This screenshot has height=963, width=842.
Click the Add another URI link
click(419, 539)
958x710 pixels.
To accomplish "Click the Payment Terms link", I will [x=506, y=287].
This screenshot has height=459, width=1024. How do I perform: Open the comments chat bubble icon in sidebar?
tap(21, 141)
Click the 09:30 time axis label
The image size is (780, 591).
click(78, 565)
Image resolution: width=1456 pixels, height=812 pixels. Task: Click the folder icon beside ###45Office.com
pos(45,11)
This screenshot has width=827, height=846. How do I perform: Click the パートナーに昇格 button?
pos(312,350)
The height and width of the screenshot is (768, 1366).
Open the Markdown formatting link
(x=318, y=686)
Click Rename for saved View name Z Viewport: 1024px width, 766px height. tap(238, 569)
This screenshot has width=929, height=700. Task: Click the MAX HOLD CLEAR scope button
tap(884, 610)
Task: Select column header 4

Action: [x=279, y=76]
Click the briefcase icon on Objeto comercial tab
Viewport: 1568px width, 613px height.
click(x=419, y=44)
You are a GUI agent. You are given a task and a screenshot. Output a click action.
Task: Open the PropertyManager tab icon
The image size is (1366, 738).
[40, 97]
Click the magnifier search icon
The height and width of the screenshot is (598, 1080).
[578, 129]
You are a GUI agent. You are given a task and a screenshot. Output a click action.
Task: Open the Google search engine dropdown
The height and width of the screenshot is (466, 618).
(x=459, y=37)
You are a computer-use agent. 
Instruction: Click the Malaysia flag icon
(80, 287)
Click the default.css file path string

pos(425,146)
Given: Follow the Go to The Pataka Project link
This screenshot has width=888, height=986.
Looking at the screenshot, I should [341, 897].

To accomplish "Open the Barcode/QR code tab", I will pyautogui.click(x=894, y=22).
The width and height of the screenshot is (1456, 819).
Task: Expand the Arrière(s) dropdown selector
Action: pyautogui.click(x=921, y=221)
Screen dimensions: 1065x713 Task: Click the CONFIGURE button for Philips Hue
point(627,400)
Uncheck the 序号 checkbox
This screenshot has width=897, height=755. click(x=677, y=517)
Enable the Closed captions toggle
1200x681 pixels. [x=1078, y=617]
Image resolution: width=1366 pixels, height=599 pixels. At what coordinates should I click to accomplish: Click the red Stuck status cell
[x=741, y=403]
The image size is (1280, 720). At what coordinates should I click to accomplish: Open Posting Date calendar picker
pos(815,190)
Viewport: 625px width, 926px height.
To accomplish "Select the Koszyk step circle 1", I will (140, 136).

## Problem details
Please repeat all the records above exactly as they appear.

## Response for this exercise
This screenshot has height=963, width=842.
Click the Add another URI link
click(419, 539)
958x710 pixels.
To accomplish "Click the Payment Terms link", I will [x=506, y=287].
This screenshot has height=459, width=1024. How do I perform: Open the comments chat bubble icon in sidebar?
tap(21, 141)
Click the 09:30 time axis label
The image size is (780, 591).
click(78, 565)
Image resolution: width=1456 pixels, height=812 pixels. Task: Click the folder icon beside ###45Office.com
pos(45,11)
This screenshot has width=827, height=846. How do I perform: Click the パートナーに昇格 button?
pos(312,350)
The height and width of the screenshot is (768, 1366).
Open the Markdown formatting link
(x=318, y=686)
Click Rename for saved View name Z Viewport: 1024px width, 766px height. tap(238, 569)
This screenshot has width=929, height=700. Task: Click the MAX HOLD CLEAR scope button
tap(884, 610)
Task: Select column header 4

Action: [x=279, y=76]
Click the briefcase icon on Objeto comercial tab
Viewport: 1568px width, 613px height.
click(x=419, y=44)
You are a GUI agent. You are given a task and a screenshot. Output a click action.
Task: Open the PropertyManager tab icon
The image size is (1366, 738).
[40, 97]
Click the magnifier search icon
The height and width of the screenshot is (598, 1080).
[578, 129]
You are a GUI agent. You are given a task and a screenshot. Output a click action.
Task: Open the Google search engine dropdown
The height and width of the screenshot is (466, 618).
(x=459, y=37)
You are a computer-use agent. 
Instruction: Click the Malaysia flag icon
(80, 287)
Click the default.css file path string

pos(425,146)
Given: Follow the Go to The Pataka Project link
This screenshot has width=888, height=986.
Looking at the screenshot, I should [341, 897].

To accomplish "Open the Barcode/QR code tab", I will pyautogui.click(x=894, y=22).
The width and height of the screenshot is (1456, 819).
Task: Expand the Arrière(s) dropdown selector
Action: pyautogui.click(x=921, y=221)
Screen dimensions: 1065x713 Task: Click the CONFIGURE button for Philips Hue
point(627,400)
Uncheck the 序号 checkbox
This screenshot has width=897, height=755. click(x=677, y=517)
Enable the Closed captions toggle
1200x681 pixels. [x=1078, y=617]
Image resolution: width=1366 pixels, height=599 pixels. At what coordinates should I click to accomplish: Click the red Stuck status cell
[x=741, y=403]
The image size is (1280, 720). At what coordinates should I click to accomplish: Open Posting Date calendar picker
pos(815,190)
Viewport: 625px width, 926px height.
To accomplish "Select the Koszyk step circle 1", I will (140, 136).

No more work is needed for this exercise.